### [Reading text]
------------------------------------------------------------------------
Writings related to Epiphany Year A

Healing the Divide

For Sunday, February 19, 2017 – Matthew 5:38-48

From the beginning of his ministry, Jesus seeks to bring together what has been divided. Not to balance the opposites. Not to teach us to see one another as separate but equal and to encourage us to practice greater tolerance and acceptance. More than tolerance, he wants to reveal to us the potential we have to be a new entity altogether, stronger and more beautiful for our differences—a new creation revealing to the world the true nature of God.

However the opposites might be identified—Jews and Gentiles, religious and secular, righteous and unrighteous, rich and poor, healthy and chronically ill, incarcerated and free, the judged and the judgmental, children and adults, those educated in schools or on the streets, those with or without decent jobs or fair housing or adequate access to food, with or without the “correct” political, religious, social ideologies—Jesus knew the truth about us. We are one. And he knew the nature of God, who does not waste energy measuring out life, the sun and the rain, in varying portions depending on whether we are deserving or undeserving, but who scandalously pours out the same abundance on all.
------------------------------------------------------------------------
### [Stated exercise A]
Would you print the records below exactly as they appear, every line of each one?
------------------------------------------------------------------------
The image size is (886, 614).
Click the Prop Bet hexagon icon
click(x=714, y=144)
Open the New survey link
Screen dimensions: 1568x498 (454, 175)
------------------------------------------------------------------------
### [Stated exercise B]
Can you output the words of the "Healing the Divide" reflection between "Healing the Divide" and "nature of God.", inclusive, copied exactly from the text above?

### [Full response A]
The image size is (886, 614).
Click the Prop Bet hexagon icon
click(x=714, y=144)
Open the New survey link
Screen dimensions: 1568x498 (454, 175)

### [Full response B]
Healing the Divide

For Sunday, February 19, 2017 – Matthew 5:38-48

From the beginning of his ministry, Jesus seeks to bring together what has been divided. Not to balance the opposites. Not to teach us to see one another as separate but equal and to encourage us to practice greater tolerance and acceptance. More than tolerance, he wants to reveal to us the potential we have to be a new entity altogether, stronger and more beautiful for our differences—a new creation revealing to the world the true nature of God.